### GIVEN TEXT
-=-=-=-=-

Yeah, but can't, because consumerism now acts as peoples' dominant political ideology, which is exclusively compatible with corporatism.
Citizens and politicians are conceptually corrupted, mostly engaging in trade, not public morality. Corporatism allows business to become indivisible from politics, citizens' values bound to privatised profitability.

"but nothing will ever be solved until the representatives in Washington vote to take away the powers from the corporations that own them."

That would require politicians who are somehow able to function as moral actors within a sovereign political boundary, sacrificial citizens willing to define the public good in disprofitable terms.

Bite the hand that bleeds you.

VK said...

@ Weaseldog

I stand corrected, the low of the day was 9999.64 which was a minute before the close. Today's fall was the biggest points drop in 8 months (since April). The primary downward trend is now confirmed IMO. We'll be seeing rallies no doubt, could last a considerable while (less than 2 months IMO) but nothing like the big 10 month rally we saw and nowhere of that same magnitude.

Emerging markets were slaughtered today, Brazil down some 4.75%!

carpe diem said...

scandia,

A number of years ago I was on a train (double decker) in switzerland and sat down across from 2 older women. I took the window seat and put my backpack on the seat next to me - not because I was saving the seat. It was just an unconscious thing. I was immediately reprimanded by both and was told that I should leave the seat free for whomever might want to sit there (despite the fact that the train was quite empty). I did move the bag but I thought to myself something like - 'the planet is dying, children are starving and there are countless wars taking place across the globe and these two hags are worried about a seat'!
Well now that I'm a bit older and wiser I do see their point. Having been raised in the states for the most part it is so easy to become sloppy and careless with ones actions - basically not being considerae, respectful etc. as regards others and public places.
My parents had the wisdom to send me to a swiss boarding school in the 60s which did help.
So many little things I notice now that I live here. If you walk in to a restaurant and are seated next to somebody you politely greet them with a good afternoon or good evening as the case may be.
So civilized! and human. Just a simple hello to acknowledge the other next to you.

I also had another experience on a train. Went to the loo leaving everything except my wallet in my seat area: suitcases, backback. I actually got lost on my way back. It was a double decker long train with restaurant and cafe and I could not find my seat. Went back and forth for a good half hour. The conductor could not help me as he spoke no english or french, only german which I don't speak. I began to panic as the train had made numerous short stops since I had gone in search of the loo.

-=-=-=-=-

### EXERCISE SET
1. In the comment thread, by roughly what percentage did Brazil's market fall that day?
2. Transcribe the portion of the comment thread that starts with "I stand corrected, the" and ends with "carpe diem said...".

### INFORMATION SUPPLIED
-=-=-=-=-

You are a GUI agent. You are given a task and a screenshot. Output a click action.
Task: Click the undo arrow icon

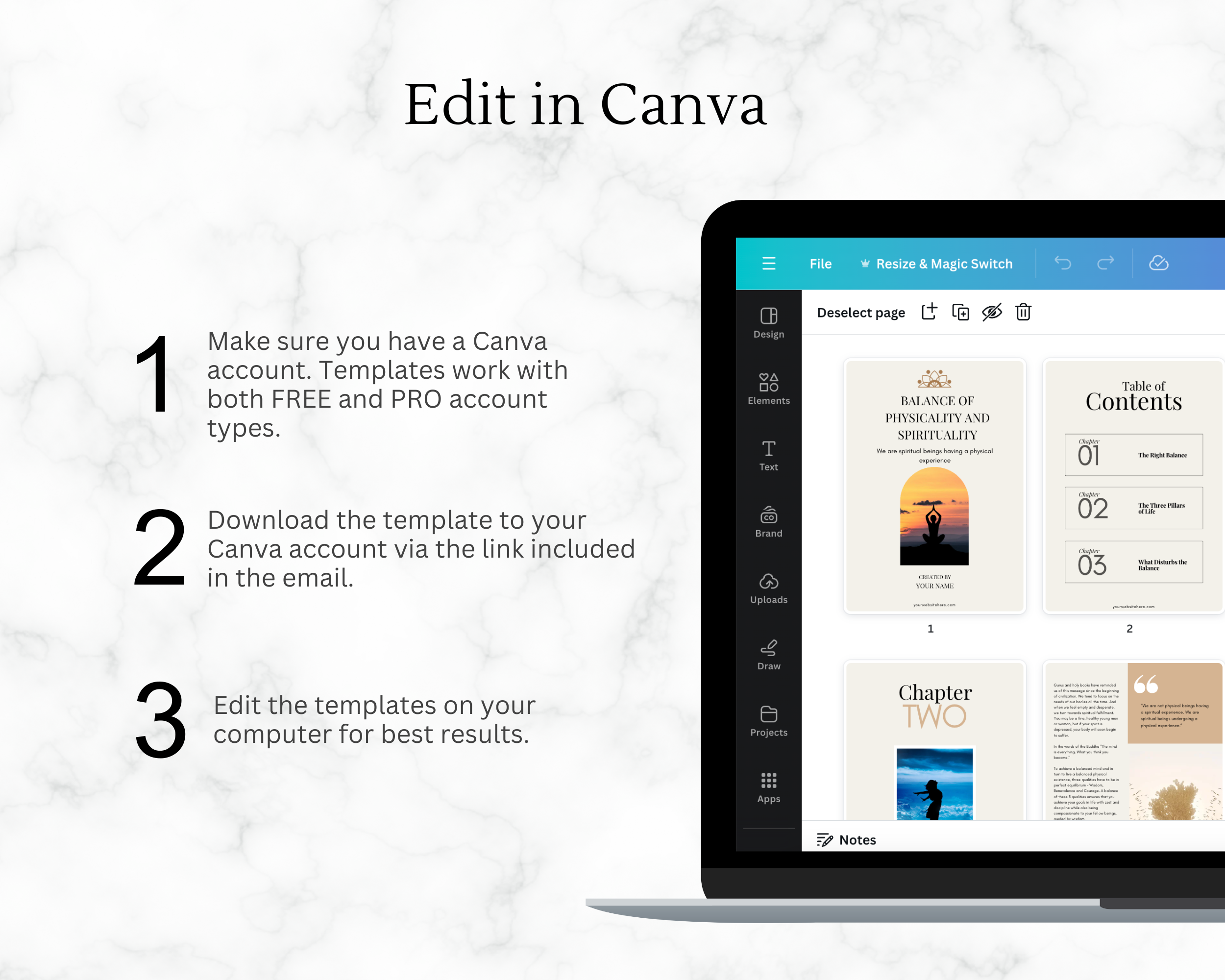(x=1062, y=264)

-=-=-=-=-

### PER-TASK OUTPUTS
1. About 4.75%

2.
I stand corrected, the low of the day was 9999.64 which was a minute before the close. Today's fall was the biggest points drop in 8 months (since April). The primary downward trend is now confirmed IMO. We'll be seeing rallies no doubt, could last a considerable while (less than 2 months IMO) but nothing like the big 10 month rally we saw and nowhere of that same magnitude.

Emerging markets were slaughtered today, Brazil down some 4.75%!

carpe diem said...